Providing long centric in cusp form teeth

                   If porcelain teeth are being used, it has been suggested by Dr. Luzerene Jordan that after the posterior teeth have seen positioned in wax, they be individually removed and porcelain baked into the central fossae area of opposing cusp contact.

      If posterior teeth of a plastic composition are being used, a cold cure resin can be placed in the central area of the posterior teeth of the completed dentures. This modification of the central fossae necessitates a slight opening of the vertical relation. An allowance should have been made for this to avoid infringing upon the freeway space.

         Some dentists have advocated placing the horizontal area of freedom on the central fossae of only the lower teeth. This would have the lower buccal cusp slightly out of contact in centric. It would reduce functional stresses and by placing them slightly more to the lingual of the supporting ridges, it would increase denture stability.


                    The long centric concept is applicable t treatment of patients who need occlusal adjustment and / or oral rehabilitation.

This concept is supported both by scientific evidence and clinical experience. If restricting an occlusion only to centric relation is sometimes bad, restricting only to an acquired habitual closure is worse.
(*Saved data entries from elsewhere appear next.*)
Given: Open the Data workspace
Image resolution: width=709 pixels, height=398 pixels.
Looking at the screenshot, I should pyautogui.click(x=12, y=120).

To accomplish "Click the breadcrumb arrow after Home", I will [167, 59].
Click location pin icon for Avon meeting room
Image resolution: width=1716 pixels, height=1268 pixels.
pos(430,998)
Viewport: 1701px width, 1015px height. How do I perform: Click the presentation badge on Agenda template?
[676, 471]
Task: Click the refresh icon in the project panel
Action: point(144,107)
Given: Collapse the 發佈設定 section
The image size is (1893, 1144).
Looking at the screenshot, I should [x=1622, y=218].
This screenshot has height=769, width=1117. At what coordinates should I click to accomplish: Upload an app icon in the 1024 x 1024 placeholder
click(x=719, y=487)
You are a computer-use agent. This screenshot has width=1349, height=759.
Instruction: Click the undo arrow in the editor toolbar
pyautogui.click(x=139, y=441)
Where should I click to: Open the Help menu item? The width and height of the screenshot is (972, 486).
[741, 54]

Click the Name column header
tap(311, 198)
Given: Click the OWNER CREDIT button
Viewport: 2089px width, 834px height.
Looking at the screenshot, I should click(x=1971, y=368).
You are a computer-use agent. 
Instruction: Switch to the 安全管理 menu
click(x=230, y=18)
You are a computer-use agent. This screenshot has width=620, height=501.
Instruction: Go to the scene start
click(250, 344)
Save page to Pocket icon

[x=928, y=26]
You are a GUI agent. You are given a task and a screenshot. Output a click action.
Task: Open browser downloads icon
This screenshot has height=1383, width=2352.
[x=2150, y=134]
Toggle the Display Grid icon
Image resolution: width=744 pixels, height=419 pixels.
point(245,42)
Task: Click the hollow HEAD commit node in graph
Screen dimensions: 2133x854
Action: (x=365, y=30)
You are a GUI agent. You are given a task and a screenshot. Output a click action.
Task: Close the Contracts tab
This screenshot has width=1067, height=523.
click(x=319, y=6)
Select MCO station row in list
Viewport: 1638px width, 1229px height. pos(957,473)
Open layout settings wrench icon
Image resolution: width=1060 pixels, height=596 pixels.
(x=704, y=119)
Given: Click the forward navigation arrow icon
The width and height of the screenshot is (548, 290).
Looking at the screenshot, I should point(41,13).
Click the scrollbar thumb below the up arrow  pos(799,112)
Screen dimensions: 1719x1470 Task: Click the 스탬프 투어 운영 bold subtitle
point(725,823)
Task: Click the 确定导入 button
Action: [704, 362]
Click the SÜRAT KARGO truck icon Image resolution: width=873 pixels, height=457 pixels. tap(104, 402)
We have seen a temporomandibular joint syndrome that was directly caused by failure to provide along centric if centric relation was correct. Failure to provide needed long centric may lead to clenching and bruxism and a locked in feeling of mild discomfort, but in itself cannot cause a true joint pain – dysfunction syndrome.

     On the other hand failure to provide access to centric relation not only can cause sever problems of discomfort, clenching and bruxism, but as already pointed out, it can cause pain and dysfunction of the muscles that move the mandible.

        Because of the permissiveness of long centric, there is really no disadvantage of providing it. Since we are talking about a freedom of rarely more than 0.5mm, it does not create any problem for restoring the posterior occlusal form with good morphology.

If the patient has it and does not need it, he does not have to use it, applying the facts of long centric to complete denture occlusion gives the dentist a common starting point that he can repeat and prove. From this point, he can develop with the artificial teeth of his choice a comfortable and unrestrictive stable occlusion.

    These are probably the reasons why Dr. L.D Pankey has been stressing for years” Any occlusion that is worthy of restoration, is worthy of “long centric”.